A People Sidebar, for example, can aggregate friend activity from sites like Twitter, Facebook, and YouTube. For Flock 2's official release, however, the team listened to its number one request and integrated MySpace as yet another social outlet.

Other Flock features you won't find duplicated in competing browsers are a Media Bar, a blog post editor, a Web Clipboard, and a "My World" view that aggregates your RSS feeds, social activity, and media subscriptions into one personalized start page.

The media bar can aggregate photos and videos from sites like Flickr, Digg, Revver, YouTube, and Photobucket in a compact area at the top of your browser window. It can also integrate with your accounts at some of these sites to show you, say, just photos from your contacts at Flickr in addition to (or instead) of public streams and popular picks.

From this media bar, you can drag photos, links, videos, or text to Flock's Web Clipboard or straight into a new blog post for quick posting. Considering Flock's broad support for platforms like Blogger, WordPress, TypePad, and even self-hosted systems, this makes it a great one-stop-shop for writing about what you find. And while Firefox 3 introduced better support for setting webmail services as a default e-mail client, Flock goes one step further by repurposing these tools in a dead-simple way for Gmail, Yahoo Mail, and even AOL Mail.




Flock 2's "My Blue" theme in place of its default

Another new perk not mentioned during Flock 2's beta process is the introduction of themes (sorry, Linux users, they're only compatible with Mac OS X and Windows for now). While Flock is technically compatible with many, if not most, Firefox add-ons, themes have never been an option due to Flock's unique UI and toolbars. While only two alternative themes are available for this launch, avid themers who just gotta have something besides the default can look forward to more options for Flock soon.

A few bugs and UI annoyances still remain, though as we previously found, they aren't deal-breakers. Occasionally, text forms are unresponsive to keyboard input once a page finishes rendering, and updates from microblogging services like Twitter still aren't word-wrapped in the People Sidebar.
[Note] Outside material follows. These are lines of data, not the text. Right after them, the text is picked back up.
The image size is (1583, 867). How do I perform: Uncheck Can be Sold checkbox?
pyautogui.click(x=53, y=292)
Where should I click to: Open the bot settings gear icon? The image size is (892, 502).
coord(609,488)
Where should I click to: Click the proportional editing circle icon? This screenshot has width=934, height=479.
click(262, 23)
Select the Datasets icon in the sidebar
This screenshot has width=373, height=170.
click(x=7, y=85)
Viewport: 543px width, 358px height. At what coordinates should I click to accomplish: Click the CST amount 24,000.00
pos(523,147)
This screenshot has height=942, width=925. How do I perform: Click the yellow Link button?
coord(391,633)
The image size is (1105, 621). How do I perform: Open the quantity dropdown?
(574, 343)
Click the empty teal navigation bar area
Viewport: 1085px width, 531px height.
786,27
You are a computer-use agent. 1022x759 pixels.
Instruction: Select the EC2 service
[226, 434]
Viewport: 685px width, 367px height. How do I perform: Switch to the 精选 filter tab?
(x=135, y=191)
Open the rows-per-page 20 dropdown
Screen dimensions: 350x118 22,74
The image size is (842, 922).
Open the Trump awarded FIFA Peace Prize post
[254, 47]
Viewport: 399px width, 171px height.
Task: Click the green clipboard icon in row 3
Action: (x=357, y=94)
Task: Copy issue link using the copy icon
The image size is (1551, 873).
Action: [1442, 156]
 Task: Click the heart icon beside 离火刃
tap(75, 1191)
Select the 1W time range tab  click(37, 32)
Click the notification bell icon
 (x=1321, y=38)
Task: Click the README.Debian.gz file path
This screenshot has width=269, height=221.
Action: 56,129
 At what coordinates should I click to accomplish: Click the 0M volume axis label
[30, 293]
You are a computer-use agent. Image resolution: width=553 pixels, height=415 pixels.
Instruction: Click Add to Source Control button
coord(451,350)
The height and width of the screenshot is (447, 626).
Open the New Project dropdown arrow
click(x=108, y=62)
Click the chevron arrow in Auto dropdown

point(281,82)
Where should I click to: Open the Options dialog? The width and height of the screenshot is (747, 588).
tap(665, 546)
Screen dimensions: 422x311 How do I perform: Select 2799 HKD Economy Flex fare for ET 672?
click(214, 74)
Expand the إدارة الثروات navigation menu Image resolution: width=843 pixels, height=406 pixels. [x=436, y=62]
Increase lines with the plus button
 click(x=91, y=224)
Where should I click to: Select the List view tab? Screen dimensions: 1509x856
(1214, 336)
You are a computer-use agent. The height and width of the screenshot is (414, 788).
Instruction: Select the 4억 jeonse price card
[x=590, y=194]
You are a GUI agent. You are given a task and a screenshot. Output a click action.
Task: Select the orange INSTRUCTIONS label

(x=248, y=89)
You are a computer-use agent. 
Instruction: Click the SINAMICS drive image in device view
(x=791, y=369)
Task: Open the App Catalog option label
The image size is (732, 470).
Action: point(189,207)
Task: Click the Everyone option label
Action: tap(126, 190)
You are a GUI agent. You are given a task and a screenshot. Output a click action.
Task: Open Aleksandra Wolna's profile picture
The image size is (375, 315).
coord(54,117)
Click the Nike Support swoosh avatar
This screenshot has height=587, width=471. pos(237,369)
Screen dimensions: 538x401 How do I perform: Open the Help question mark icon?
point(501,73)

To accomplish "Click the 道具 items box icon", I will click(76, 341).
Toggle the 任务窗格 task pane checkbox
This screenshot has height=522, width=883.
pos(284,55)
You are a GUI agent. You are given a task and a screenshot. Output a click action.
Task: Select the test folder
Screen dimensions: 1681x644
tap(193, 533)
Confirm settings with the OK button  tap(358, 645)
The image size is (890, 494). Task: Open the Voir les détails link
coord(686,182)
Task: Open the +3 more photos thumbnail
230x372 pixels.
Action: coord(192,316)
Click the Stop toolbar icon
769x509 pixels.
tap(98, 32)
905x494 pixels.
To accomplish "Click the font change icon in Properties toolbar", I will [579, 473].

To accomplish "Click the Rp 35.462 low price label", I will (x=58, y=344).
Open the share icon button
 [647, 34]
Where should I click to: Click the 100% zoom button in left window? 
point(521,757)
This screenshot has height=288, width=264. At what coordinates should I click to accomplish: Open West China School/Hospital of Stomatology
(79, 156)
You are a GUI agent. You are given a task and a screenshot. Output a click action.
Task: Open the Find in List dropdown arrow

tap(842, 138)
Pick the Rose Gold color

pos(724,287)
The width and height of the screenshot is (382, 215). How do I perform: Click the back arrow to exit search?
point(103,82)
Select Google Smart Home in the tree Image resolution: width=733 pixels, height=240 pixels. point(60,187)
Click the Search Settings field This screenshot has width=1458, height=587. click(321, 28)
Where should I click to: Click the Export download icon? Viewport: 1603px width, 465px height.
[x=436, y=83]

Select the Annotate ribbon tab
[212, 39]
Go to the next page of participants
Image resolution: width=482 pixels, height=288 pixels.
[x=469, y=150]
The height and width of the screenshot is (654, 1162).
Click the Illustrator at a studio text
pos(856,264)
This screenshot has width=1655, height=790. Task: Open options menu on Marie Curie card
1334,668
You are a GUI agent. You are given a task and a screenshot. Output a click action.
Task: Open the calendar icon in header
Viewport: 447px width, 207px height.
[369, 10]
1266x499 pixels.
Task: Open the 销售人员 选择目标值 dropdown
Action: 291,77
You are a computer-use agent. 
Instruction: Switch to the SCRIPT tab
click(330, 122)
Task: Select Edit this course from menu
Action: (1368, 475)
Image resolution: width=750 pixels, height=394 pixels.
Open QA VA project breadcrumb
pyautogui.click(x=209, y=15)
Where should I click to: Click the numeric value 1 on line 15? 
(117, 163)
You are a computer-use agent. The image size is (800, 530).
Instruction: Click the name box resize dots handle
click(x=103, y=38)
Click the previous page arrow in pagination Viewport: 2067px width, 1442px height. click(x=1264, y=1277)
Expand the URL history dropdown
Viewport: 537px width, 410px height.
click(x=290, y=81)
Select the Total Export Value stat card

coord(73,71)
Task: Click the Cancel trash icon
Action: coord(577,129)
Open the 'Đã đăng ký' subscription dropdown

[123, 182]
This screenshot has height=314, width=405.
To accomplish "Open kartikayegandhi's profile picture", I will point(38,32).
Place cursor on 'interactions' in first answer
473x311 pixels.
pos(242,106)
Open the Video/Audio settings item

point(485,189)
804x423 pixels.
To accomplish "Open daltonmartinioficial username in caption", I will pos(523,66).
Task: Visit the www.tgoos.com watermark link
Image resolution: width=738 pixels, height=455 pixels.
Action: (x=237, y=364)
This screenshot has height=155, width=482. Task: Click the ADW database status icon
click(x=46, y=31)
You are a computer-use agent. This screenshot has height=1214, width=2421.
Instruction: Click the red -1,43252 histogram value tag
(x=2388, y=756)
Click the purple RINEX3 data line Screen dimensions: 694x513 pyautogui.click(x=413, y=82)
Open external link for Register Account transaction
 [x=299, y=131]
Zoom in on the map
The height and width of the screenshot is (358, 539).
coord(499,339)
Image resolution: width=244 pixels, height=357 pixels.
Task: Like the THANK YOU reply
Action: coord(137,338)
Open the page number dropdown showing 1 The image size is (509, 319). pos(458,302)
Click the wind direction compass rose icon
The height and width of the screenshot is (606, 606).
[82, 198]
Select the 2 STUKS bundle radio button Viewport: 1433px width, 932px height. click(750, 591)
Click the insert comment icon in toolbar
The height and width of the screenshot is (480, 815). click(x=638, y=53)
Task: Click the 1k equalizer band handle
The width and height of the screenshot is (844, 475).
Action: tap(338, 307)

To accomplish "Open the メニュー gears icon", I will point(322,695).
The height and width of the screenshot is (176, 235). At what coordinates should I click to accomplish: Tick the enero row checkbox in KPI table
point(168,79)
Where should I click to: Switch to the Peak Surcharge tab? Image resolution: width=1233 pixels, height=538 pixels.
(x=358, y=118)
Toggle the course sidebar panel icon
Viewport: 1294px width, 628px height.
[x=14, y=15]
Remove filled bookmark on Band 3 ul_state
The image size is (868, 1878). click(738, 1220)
This forces the user to either rely on clunky tooltips or to click through to the site these updates come from which, depending on the service you're watching, may partially defeat the purpose of a People Sidebar to begin with.

Minor gripes aside, after some testing with Flock 2's official release, we're pretty happy with it. Performance has generally improved from the betas, and Flock 2's startup footprint seems to have marginally improved, as three social accounts (including Flickr) and five tabs saved from a previous session only take up 150MB of RAM and just over 1GB of virtual RAM at startup. Even better, that virtual RAM has stayed put and actual RAM only rose to 200MB throughout the morning while surfing heavily with Flock 2, thanks to Firefox 3's dramatic improvements in memory management.

Considering Flock's heavy emphasis on rich media interaction and including all this extra functionality out of the box, the resource improvements and overall polish make Flock 2 a great all-in-one tool for birds of a social feather.